Pretraining incorporation

  • Incorporated parallel data into pretraining process
  • Pretrained on MLM and TLM for 70k steps
  • Compared different sources of parallel data
  • All variants incorporating parallel data outperform original XLM-R model
  • Supervised MT performs at par with gold data
  • Unsupervised MT lags behind but outperforms baseline

Finetuning incorporation

  • Incorporated parallel data into finetuning process
  • Results in Table 2 show incorporating parallel data outperforms baseline in all tasks and languages for all data sources
  • Supervised MT obtains best results, followed by unsupervised MT and word-by-word translation with dictionaries
  • Synthetic parallel data can bring improvements from monolingual data, but real parallel data brings further improvements
  • Simplistic ways to incorporate parallel signals can bring improvements

Discussion

  • Incorporating parallel data for cross-lingual transfer learning can partly be attributed to the explicit use of a parallel training signal.
  • Unsupervised MT can achieve the same improvement without the need for real parallel data.
  • Facilitation of parallel interactions is more important than the use of real parallel data in all tasks but XQuAD.
  • Multilingual pretrained models rely on monolingual data, which calls into question the extent to which existing approaches are able to exploit the full potential of such monolingual data.
  • Similar results are obtained for both pretraining and finetuning incorporation, as well as supervised MT and gold standard parallel data.
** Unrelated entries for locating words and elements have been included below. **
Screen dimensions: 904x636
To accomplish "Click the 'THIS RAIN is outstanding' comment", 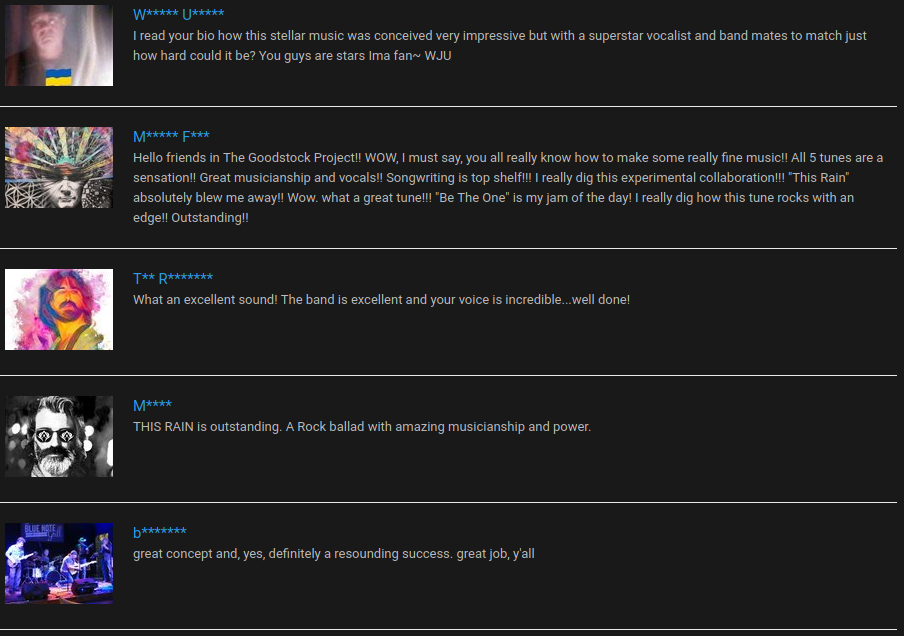I will tap(362, 427).
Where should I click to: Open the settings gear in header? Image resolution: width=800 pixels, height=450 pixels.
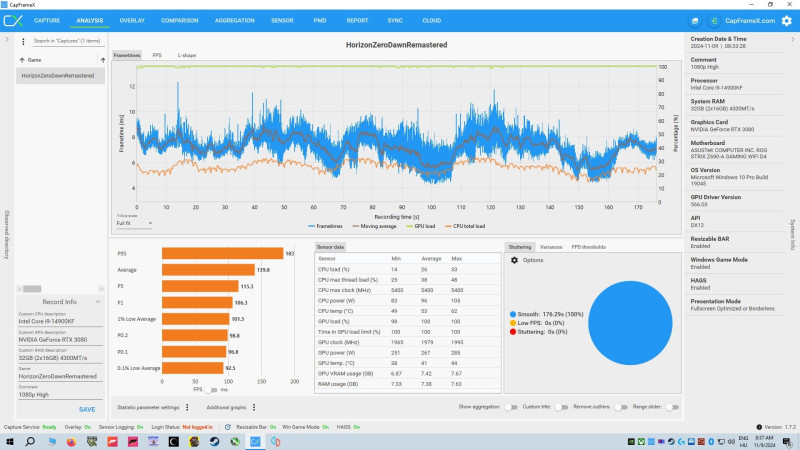pos(786,21)
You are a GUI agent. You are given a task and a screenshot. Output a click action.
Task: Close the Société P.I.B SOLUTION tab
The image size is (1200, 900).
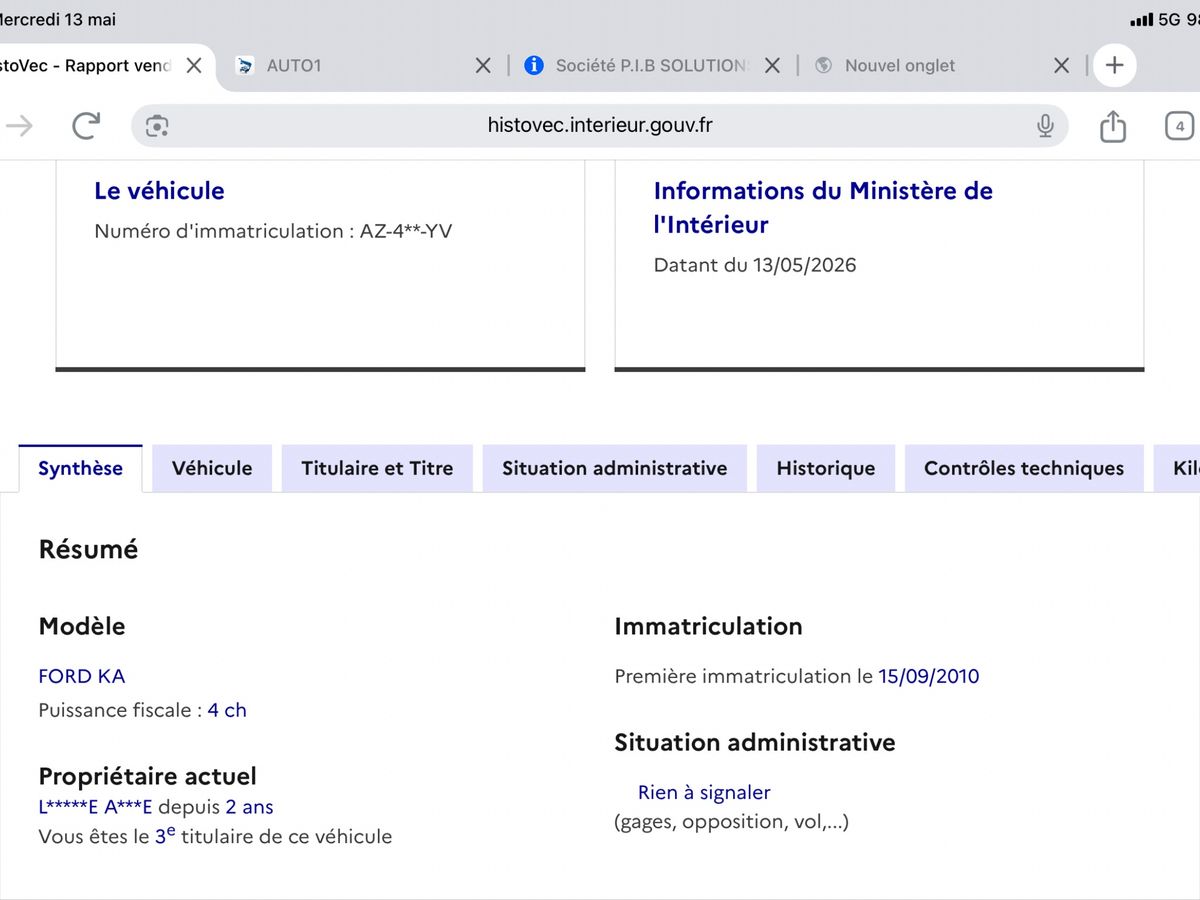pos(772,65)
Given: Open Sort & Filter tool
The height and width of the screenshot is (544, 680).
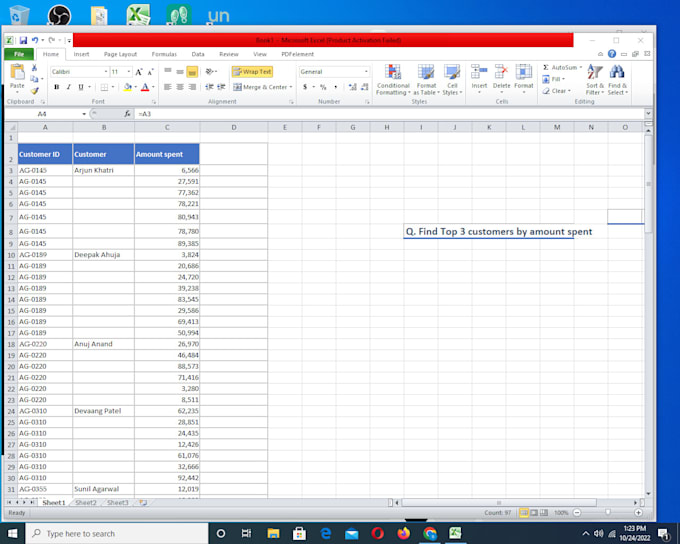Looking at the screenshot, I should (595, 79).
Reconsidering the categorization of cross-lingual learning approaches

  • Different data types can be used in a pipeline (monolingual source corpora, monolingual target corpora, parallel corpora, downstream data)
  • Different stages of the pipeline can incorporate the data (pretraining, finetuning, testing)
  • Different procedures can be used to incorporate the data (directly or indirectly through MT)
  • Prior work has explored the extent to which monolingual pretraining relies on knowledge transfer from unlabeled corpora.
  • Cross-lingual learning has not been examined to see if it relies on knowledge transfer from parallel data.
  • Our unsupervised MT variant does not use any additional data compared to regular pretraining.

Conclusions

  • Model-generated parallel data can be used for cross-lingual learning.
  • Investigating the optimal way to leverage monolingual and/or parallel data for cross-lingual learning is advocated.
  • Pretraining incorporation results show that XLM-R model can be finetuned on English downstream data and zero-shot transferred to the target language.